Whilst searching for anything remotely interesting on Yeovil Town ahead of our League One encounter this weekend, I came across a site called Ciderspace. The site has an extremely well researched brief history of our club going all the way back to the days of Leeds City.

Credit where it’s due, the site’s author definitely did his homework. However, I did get the impression we won’t be on their Christmas card list;

Those who have followed the fortunes of Leeds United over the last couple of years or so, would raise a wry smile at knowing that Leeds United were formed in 1919 after their predecessors (Leeds City) were folded amidst a row with the Football League over financial misdemeanours. The more things change, the more they stay the same!

For those that don’t know the beginnings of Leeds United, this is entirely true. He does neglect to mention that the financial misdemeanours were over alledgedly paying our players during the war – hardly the stuff of pure evil, is it? And to my knowledge, this was never proven, but even in the early 1900’s the Football League didn’t seem to be big fans of ours.

After skimming through the glory years of Revie, our resurrection under Howard Wilkinson and the ‘living the dream’ era, we come to the most recent administration;

Not that this [the administration shambles] appears to have done Leeds too much harm. They’d junked the best part of the 35 million quids worth of debts and Bates stated that the club was as good as debt-free – exactly as Blackwell had predicted – making them now probably the richest club in League One. The punishment given out by the Football League also had a welcome side-effect for Bates – it got the fans off his back and onto that of the authorities. That 15 points deduction now looks like a bargain.

He makes a good point. One we’re all too aware of. Upon Bates arrival the majority of fans weren’t impressed. The -15 season brought us all together, with the ‘backs against the wall’ mentality that led us so close to achieving promotion at the first attempt, despite the obvious handicap.

Bates led the charge against the evil powers of the Football League, whilst many overlooked the fact that it was the tactics himself and KPMG used during the takeover that led to the deduction. Many forget that during and after the takeover, there was several parties unhappy at not being given a fair chance to bid for the club. Still can’t help wonder if we’d have been better off with one of them.
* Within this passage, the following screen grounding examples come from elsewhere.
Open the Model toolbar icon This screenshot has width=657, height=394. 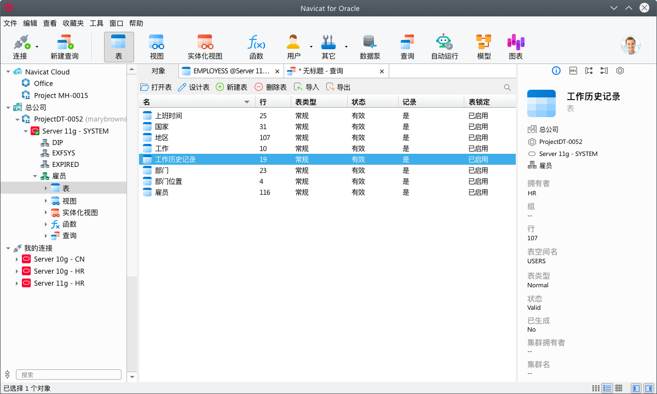(483, 43)
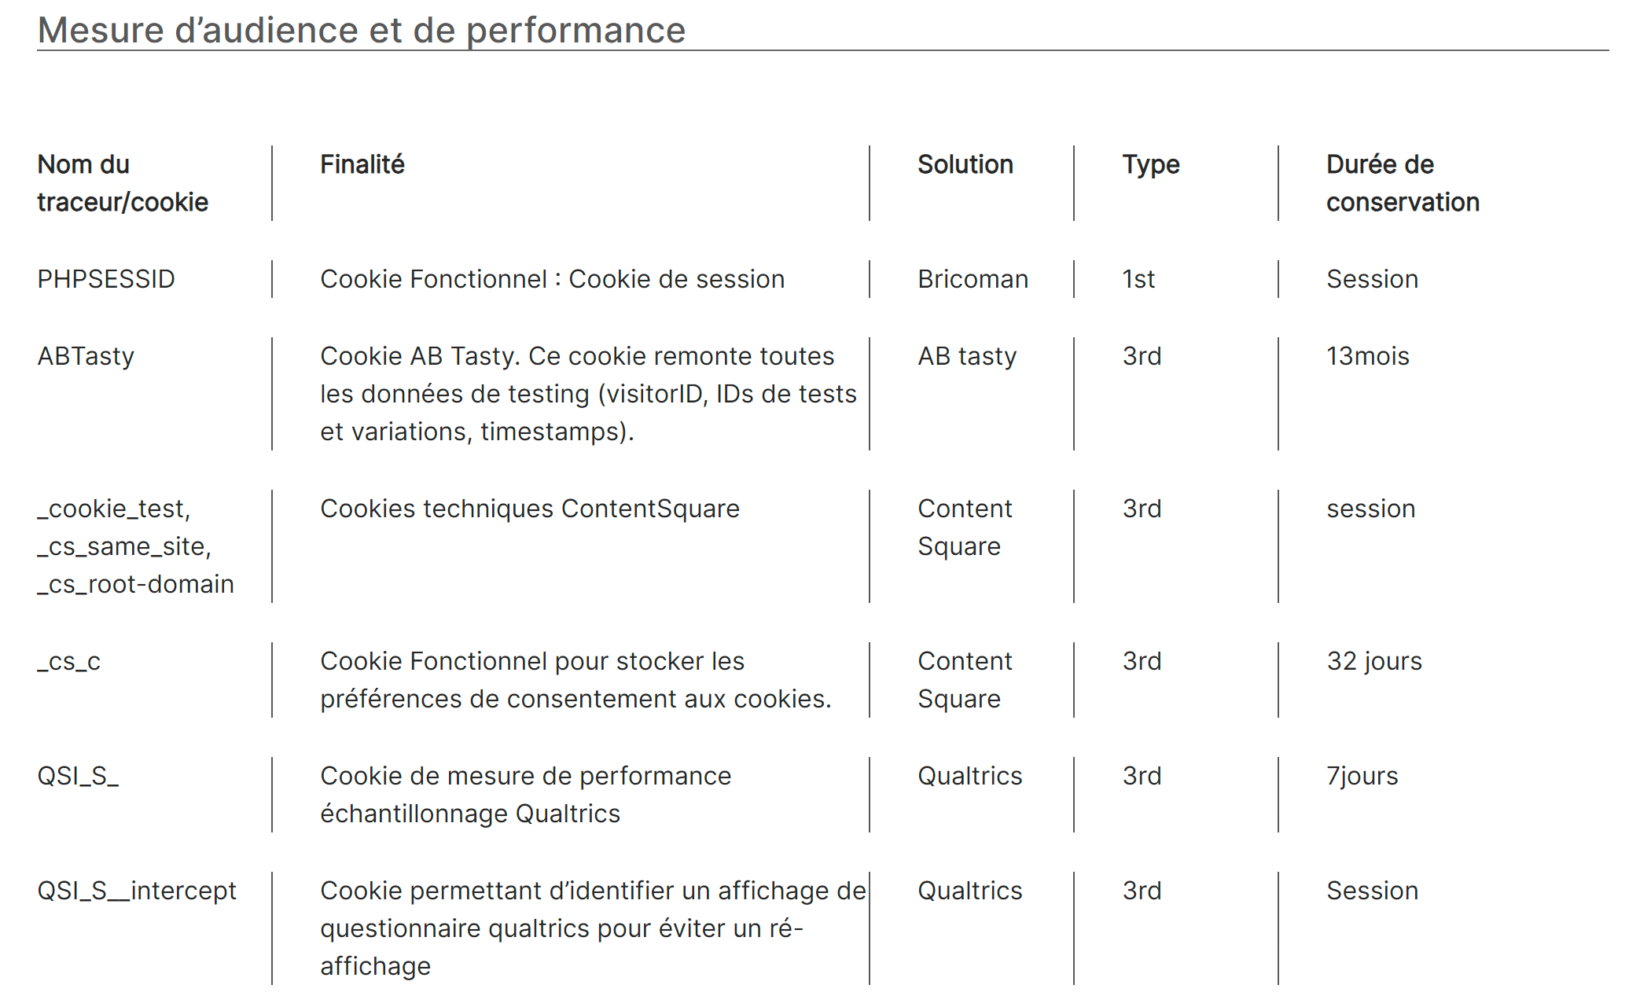Click the 'QSI_S_' cookie name cell
Image resolution: width=1651 pixels, height=1007 pixels.
pyautogui.click(x=78, y=776)
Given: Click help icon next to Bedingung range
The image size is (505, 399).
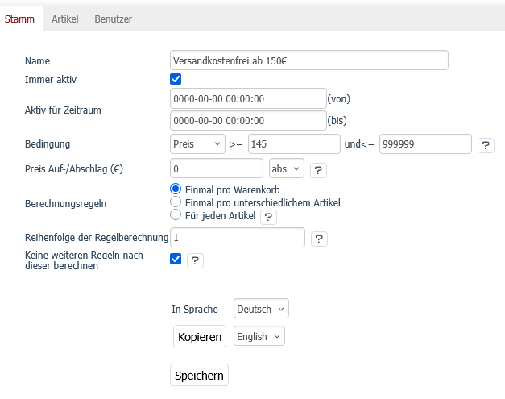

After Donny ‘urinate all over our parade’ we come to the appointment of Grayson;

Leeds, being Leeds, illegally approached and poached Simon Grayson from Blackpool. Why should they care? They finished fourth this time around, but didn’t even get to Wembley, Millwall putting them out of the play-offs at the semi-final stages.

‘Leeds, being Leeds?’ He makes it sound as though we’ve illegally approached anyone we had a slight interest in, when the truth is, this is very uncommon at Leeds. I don’t doubt we’ve been guilty of it as much as most clubs, but we’re hardly up there with the likes of Chelsea and Man United.

Can’t argue too much with the next bit though;

Another day, another season, but still the investigations into Bates rumble on. The net seems to be closing. No longer is he treated by the media as a bluff shooter from the hip – ‘Oh, that’s just Ken being Ken again’. The dark side of Bates is emerging. Everyone knows the man is a dissembling liar, tax dodger and bully, but can what most suspect be proven: that he’s a crook as well? Football, long the home of charlatans, shysters, fantasists and outright criminals, is beginning to change – if painfully slowly. Will Bates decide to retire to his Monaco tax haven before he’s brought down, or will he again wriggle through that net? Whichever, at least there’s one positive: at his age he can’t be much longer in the game, and football will be, by a small degree, a better place when Bates is gone for good.

I might have misinterpreted this, but the final part seems to suggest we’d all be better off with Bates dead. I’d be jumping for joy if he sold the club and left us in peace, but to wish him dead is a little extreme at best.

I used to get frustrated by the dislike aimed at us from all these League One clubs we have no history against, but have learnt to laugh it off these days. Being disliked is hardly something foreign to us afterall.

The annoyance usually stemmed from the fact that people disliked us for the Revie years. They had a misconception of the team being cheats and thugs. People rarely mention how brilliant that team were and how skillful the players were. They were uncompromising. There’s no escaping that, but you had to be back then. Chelsea were exactly the same, as were a lot of teams, but Leeds are the ones people remember, because we were the outsiders and people hated our success.

These days however, we’re disliked for an entirely new reason. Ken Bates’ lack of people skills and unique business dealings continue to attract bad press. There’s not many people Ken hasn’t annoyed at some point along the way. In one sense, Leeds United are strong because ‘everyone hates us and we don’t care‘ – It’s the backs to the wall mentality that drives us forward. However, i’d much rather be hated for our success than bad publicity.

Let’s hope Simon Grayson’s side can replicate the 4-0 hammering we gave them last year at Elland Road and give them real reason to hold a grudge.